A Casa do escritor é de fato movimentada. Gostava de passear por suas áreas e ver os detalhes de seus quadros, paredes e pisos. Mas de forma especial gostava de ficar nos seus pátios.

Admirava com muito carinho suas árvores e flores. Suas delicadas flores são de vários formatos e tamanhos, todas clarinhas, predominando as brancas. Passava horas admirando-as.

Que perfeição nos seus contornos! Que maciez! Que beleza!

Mas o pátio oferece outro encanto. É um lugar onde todos se reúnem para conversar. Ali vemos encarnados, os moradores e visitantes. Como é gostoso reunir-se em círculo e bater aquele "papo" edificante. São pessoas instruídas e amantes da arte, da Literatura. Conheci tantas pessoas interessantes, muitos escritores famosos.

Conversadeira, lá estava nas minhas horas de lazer pelos pátios e quase sempre enturmada em alguma roda e conversa vai...

Mas havia preocupações também.

- É com muito pesar que vejo a Literatura ruim ganhando mercado! - disse um escritor conhecido dos encarnados que me pediu para não citar seu nome e explicou o porquê.

- Quando encarnado, tinha outras idéias que os familiares encarnados conservam.
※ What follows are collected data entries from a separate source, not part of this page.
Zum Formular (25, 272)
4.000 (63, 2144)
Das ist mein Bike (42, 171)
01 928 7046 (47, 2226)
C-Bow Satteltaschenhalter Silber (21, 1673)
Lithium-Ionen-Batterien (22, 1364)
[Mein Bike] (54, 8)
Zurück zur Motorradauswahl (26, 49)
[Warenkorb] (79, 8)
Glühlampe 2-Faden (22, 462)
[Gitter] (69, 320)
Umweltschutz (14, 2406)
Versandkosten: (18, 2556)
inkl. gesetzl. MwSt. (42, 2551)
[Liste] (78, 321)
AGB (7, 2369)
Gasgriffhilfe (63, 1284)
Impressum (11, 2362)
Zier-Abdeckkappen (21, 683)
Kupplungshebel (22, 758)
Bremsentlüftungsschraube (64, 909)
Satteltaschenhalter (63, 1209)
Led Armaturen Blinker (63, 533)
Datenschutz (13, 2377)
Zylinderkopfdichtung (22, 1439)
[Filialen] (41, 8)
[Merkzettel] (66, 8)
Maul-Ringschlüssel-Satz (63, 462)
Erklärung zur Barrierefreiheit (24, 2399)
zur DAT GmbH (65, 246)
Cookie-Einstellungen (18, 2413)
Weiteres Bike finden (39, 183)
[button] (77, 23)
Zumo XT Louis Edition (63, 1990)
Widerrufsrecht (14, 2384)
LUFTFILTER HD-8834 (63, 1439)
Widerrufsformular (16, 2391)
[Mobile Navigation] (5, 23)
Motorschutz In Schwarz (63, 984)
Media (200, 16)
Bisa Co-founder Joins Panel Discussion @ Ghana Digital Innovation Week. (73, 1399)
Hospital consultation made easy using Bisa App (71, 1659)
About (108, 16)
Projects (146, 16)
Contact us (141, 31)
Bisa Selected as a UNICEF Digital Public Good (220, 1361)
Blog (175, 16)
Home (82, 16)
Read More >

Não quero que eles se melindrem por haver citado meu nome. Agora estou morto e acabado para eles.

Pensando nisto, cito neste livro poucos nomes, de preferência somente o primeiro. Porque poderia esquecer o de alguém, o que me parece injusto. Todos os que freqüentam esta casa são grandes para mim e maravilhosos. Mas, voltando à conversa, todos infelizmente concordaram com ele.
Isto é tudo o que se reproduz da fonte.